Eluvium Copia

[Temporary Residence; 2007]

Styles: ambient, drone, post-rock
Others: Rachel’s, Fennesz, Brian Eno, Sigur Rós, Keith Fullerton Whitman, Tim Hecker

A contemporary deity of the ambient scene, Eluvium is showing considerable growth in a genre that's most prized for its stasis. While it seemed in his formative releases Matthew Cooper (the wizard behind the Eluvium curtain) was feeding from a muse very similar to that of Fennesz, one might say Copia marks a definitive moment in his gravitation away from the digital and toward the organic. Better touchstones for this release (and really his two prior) might be Rachel's or Sigur Rós.

But in no way is he creating work derivative of other sounds. There's still a commitment to uncluttered, clean compositions, where melody lines repeat and evolve slowly and methodically. The scope of Copia is intentionally epic it seems, with its two best pieces clocking in around 10 minutes. The first of these is the second track, "Indoor Swimming at the Space Station," as dreamily evocative a title as I've ever encountered. Over a foundation of simple synth strings builds an echoing, shimmering piano line, eventually met with some woodwind accents. Over time, the strings rise to subsume the piano and woodwinds, and the result is something appropriately and celestially cathartic.
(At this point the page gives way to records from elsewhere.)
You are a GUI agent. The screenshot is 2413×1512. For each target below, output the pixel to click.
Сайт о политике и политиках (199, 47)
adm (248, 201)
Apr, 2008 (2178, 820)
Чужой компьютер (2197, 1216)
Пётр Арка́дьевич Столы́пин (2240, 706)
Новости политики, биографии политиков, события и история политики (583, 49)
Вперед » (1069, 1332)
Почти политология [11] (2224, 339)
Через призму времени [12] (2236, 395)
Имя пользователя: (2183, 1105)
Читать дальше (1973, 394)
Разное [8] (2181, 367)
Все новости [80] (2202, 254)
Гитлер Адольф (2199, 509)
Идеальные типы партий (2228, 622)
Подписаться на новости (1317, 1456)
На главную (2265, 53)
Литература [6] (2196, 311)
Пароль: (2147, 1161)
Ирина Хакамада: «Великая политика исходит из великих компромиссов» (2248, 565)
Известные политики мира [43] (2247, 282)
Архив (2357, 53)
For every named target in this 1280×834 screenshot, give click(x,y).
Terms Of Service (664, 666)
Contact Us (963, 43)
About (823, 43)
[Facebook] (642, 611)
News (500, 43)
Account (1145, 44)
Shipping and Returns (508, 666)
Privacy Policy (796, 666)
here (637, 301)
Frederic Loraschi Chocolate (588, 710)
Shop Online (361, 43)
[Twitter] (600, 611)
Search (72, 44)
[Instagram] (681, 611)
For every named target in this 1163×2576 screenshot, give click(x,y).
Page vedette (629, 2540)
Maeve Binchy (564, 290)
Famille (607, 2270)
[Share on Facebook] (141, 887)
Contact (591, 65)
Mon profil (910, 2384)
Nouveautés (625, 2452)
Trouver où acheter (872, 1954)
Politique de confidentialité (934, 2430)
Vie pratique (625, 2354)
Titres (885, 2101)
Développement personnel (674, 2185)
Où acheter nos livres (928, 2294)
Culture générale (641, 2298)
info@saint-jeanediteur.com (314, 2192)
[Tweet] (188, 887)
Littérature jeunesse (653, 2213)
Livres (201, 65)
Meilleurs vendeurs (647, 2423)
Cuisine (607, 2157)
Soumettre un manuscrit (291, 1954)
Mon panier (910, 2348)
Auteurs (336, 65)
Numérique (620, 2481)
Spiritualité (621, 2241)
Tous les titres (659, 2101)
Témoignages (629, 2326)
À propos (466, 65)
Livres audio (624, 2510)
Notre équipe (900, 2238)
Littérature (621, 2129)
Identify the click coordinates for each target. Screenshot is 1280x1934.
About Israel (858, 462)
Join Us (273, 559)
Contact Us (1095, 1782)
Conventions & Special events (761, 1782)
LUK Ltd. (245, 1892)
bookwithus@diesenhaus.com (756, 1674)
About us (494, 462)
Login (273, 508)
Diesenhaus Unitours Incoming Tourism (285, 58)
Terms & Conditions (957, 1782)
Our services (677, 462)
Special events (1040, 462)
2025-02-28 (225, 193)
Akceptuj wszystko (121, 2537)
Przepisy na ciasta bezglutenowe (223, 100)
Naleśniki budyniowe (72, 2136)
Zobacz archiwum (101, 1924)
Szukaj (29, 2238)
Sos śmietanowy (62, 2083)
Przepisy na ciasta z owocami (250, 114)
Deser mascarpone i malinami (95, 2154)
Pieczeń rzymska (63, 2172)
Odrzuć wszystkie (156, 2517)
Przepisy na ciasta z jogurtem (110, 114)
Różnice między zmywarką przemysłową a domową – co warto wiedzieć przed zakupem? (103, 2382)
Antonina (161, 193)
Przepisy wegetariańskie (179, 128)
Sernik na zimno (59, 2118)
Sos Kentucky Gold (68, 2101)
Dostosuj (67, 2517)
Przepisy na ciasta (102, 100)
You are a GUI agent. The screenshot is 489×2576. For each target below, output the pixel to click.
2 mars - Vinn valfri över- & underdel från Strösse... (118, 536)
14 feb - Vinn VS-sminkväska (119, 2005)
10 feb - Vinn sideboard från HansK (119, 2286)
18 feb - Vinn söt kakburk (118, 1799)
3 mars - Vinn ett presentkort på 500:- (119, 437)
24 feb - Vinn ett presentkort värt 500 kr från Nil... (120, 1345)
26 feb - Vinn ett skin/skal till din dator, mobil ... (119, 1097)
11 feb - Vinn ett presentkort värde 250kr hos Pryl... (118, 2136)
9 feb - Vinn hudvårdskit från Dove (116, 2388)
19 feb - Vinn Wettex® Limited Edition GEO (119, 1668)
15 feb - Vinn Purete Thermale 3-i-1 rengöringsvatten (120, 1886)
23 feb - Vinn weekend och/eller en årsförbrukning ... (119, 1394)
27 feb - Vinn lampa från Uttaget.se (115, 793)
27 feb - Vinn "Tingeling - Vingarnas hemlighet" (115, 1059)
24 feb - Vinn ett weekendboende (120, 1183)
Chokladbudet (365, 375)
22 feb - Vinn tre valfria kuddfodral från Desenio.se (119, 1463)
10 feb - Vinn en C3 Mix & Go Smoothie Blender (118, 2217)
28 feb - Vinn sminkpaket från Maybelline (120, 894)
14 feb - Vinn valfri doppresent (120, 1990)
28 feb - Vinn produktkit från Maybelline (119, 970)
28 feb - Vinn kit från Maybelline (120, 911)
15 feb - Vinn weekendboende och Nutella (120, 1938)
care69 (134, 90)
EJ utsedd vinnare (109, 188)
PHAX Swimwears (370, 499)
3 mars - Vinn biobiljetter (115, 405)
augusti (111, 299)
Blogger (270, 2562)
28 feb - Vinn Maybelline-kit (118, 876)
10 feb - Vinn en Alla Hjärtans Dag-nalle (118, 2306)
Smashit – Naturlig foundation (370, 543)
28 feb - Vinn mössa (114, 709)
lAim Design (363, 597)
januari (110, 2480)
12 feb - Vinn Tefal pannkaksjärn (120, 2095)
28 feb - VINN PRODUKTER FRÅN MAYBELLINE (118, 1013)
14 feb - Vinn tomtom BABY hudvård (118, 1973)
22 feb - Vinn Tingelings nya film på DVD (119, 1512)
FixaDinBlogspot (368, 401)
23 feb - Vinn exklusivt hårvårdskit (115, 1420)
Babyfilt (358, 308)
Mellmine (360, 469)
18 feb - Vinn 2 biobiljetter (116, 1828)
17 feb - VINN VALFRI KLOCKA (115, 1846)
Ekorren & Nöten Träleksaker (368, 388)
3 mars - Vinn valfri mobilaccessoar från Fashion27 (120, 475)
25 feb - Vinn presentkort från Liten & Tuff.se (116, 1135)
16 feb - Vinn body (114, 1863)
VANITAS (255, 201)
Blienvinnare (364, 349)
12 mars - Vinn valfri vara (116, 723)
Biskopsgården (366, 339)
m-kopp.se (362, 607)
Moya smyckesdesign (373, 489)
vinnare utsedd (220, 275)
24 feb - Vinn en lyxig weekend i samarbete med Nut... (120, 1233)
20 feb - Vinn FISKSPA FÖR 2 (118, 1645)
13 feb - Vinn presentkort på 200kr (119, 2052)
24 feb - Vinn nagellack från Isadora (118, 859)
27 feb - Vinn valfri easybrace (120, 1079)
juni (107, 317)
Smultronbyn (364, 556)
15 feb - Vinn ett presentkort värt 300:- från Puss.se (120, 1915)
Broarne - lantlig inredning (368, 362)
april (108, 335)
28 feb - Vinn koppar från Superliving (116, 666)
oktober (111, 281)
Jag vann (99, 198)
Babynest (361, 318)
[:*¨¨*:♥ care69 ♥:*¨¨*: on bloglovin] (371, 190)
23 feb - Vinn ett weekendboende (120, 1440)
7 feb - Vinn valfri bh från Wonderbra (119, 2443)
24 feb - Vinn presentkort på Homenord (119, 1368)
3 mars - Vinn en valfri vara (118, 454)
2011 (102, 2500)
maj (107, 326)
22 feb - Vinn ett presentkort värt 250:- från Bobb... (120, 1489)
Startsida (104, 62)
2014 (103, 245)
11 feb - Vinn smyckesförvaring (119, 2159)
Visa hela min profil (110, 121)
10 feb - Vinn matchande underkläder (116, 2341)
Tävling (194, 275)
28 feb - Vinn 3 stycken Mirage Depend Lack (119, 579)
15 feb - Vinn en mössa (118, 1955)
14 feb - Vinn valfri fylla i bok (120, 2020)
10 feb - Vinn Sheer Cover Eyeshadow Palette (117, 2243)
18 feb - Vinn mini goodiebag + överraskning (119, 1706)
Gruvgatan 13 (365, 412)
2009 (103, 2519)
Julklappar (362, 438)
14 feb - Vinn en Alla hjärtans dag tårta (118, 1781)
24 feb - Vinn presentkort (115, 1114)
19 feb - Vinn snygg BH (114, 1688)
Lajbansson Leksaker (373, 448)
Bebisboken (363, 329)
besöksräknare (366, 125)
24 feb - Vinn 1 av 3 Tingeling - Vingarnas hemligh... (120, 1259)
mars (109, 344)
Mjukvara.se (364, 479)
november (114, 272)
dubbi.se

"Repose in Blue," the other large-scale track, closes the album with a melancholy mix of synth strings and tentative brass. Toward the mid-section, muted explosions resound in the background, and one might even think this is a deliberate meditation on the current state of the world. Though blue is the appropriate color to describe it, despair isn't the emotion. Rather, better mood indicators might be restraint and resolve. While spare in its construction, Copia offers a bounty of emotion for those who give it the chance.